I have a husband who is over 20 years older than me and he has a very manipulative 17 yr old daughter who lives in another state but has come to visit a few times. I never met her until after our son was born 2 years into our marriage. (I don’t think I would have married him if I knew I would be dealing with this)
When we first got together he wasn’t even on speaking terms with her. He told me he didn’t like the way she was, etc
Now all of a sudden she she says she wants to be back in his life. Shes flown in to visit a few times (with her brother my husbands other kid) and my husband has been at work leaving me with them a majority of the time. To make a long story short it has come to my attention that the girl is going to be a problem for me. She lies, she’s manipulative, and she goes out of her way to make me uncomfortable in my own home when my husband isn’t around. I can’t talk to my husband because he gets defensive of anything I say no matter how I try to put it. He says his daughter likes me and our infant son and I just need to “take her under my wing bc she’s confused and has a difficult home life with her mom”

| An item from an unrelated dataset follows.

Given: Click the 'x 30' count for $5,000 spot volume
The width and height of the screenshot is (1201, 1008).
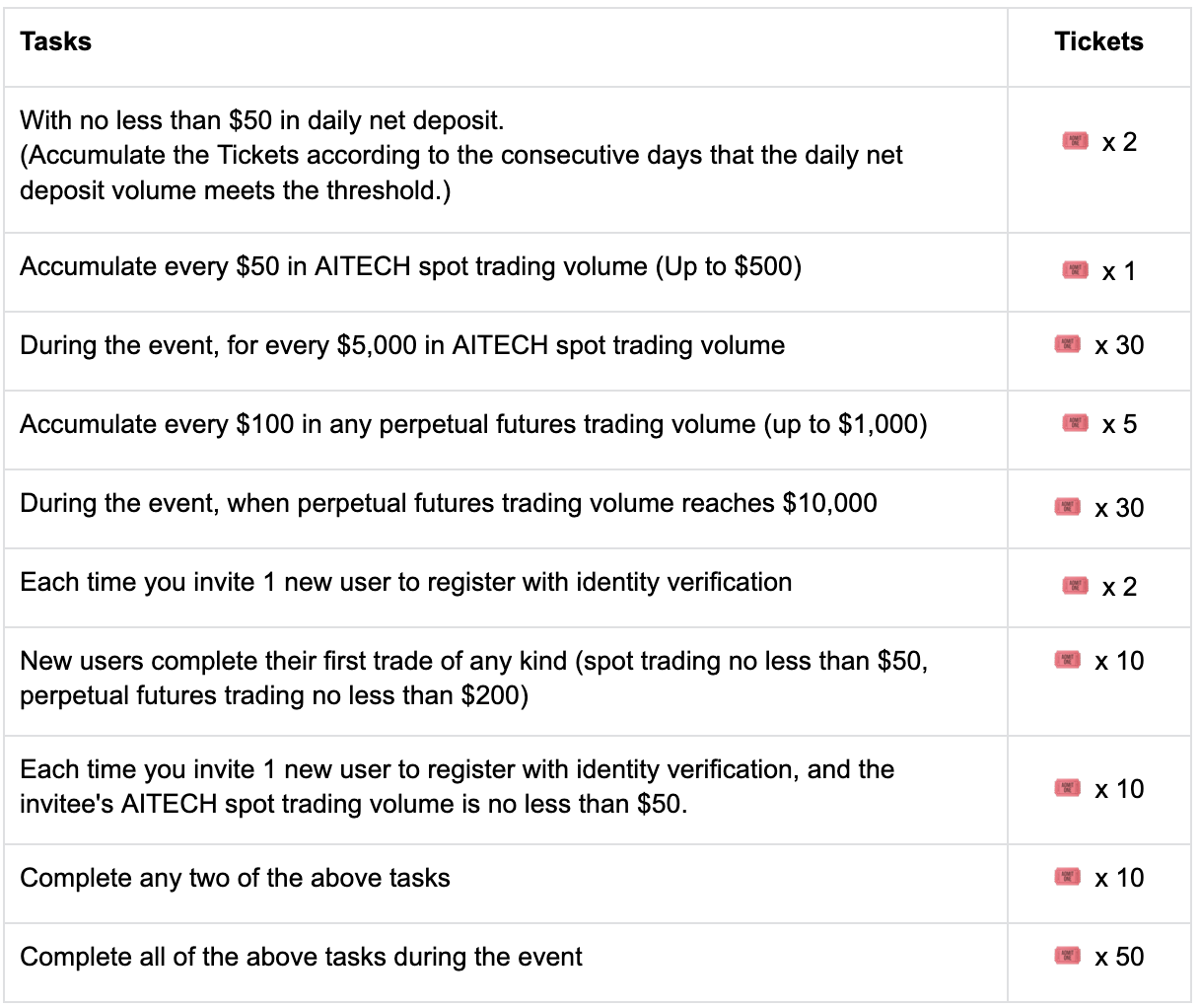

His daughter is a completely different person when her father is around. When her father is around she kind of clings to me and wants to go everywhere I go basically acts like she likes me. She also dotes on the baby when he is around and talks about wanting to babysit and other bs like that. I play along because I don’t really have any other choice.

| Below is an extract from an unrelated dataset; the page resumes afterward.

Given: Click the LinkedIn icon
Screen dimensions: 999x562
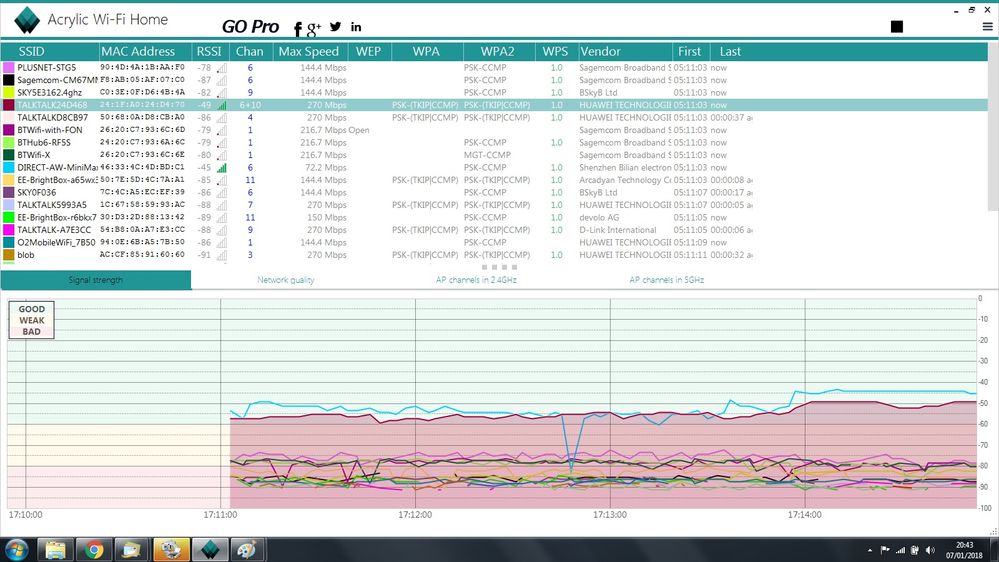Looking at the screenshot, I should [356, 27].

When her father isn’t around. She bad talks my husband. She told her mother I gave her brother alcohol and tried to get me to talk to her mother on the phone, she makes comments/questions about of sex life like (this is a paraphrase) “dads last gf told me he needed viagra” what the hell do you say to that? she goes out of her way to make me uncomfortable in my own home. also I don’t trust her around my infant son because I think she is screwed up
my question is I don’t know how to deal with her. Anytime I talk with my husband he just get defensive, blames her mother, or just simpy says I don’t know why she would do that. I know he has had a rocky relationship with her in the past but I think he feels guitly about moving out of state away from her and thus pins her on me to make me deal with her. I know my problems have nothing to do with him having other kids (which is what he likes to make it out to be anytime I say anything) because I have absolutely NO ill feelings of his son.

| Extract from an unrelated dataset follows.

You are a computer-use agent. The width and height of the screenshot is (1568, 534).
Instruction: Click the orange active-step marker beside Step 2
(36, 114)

I don’t know what do. How do you deal with a 17 yr old that acts like a sweethearted angel when the father is around to gain his approval but then turns around and gives me hell when hes not around? He has been talking about having her stay for long extended periods of time in the future like this summer or even for good after she finishes h.s.
Should I try to deal with the daughter directly since she is 17 and I’m clearly not getting through to the father or will this just backfire. Hoping someone has been in a similar situation that would know what to say or do or act. Is there anything else I can do besides leave?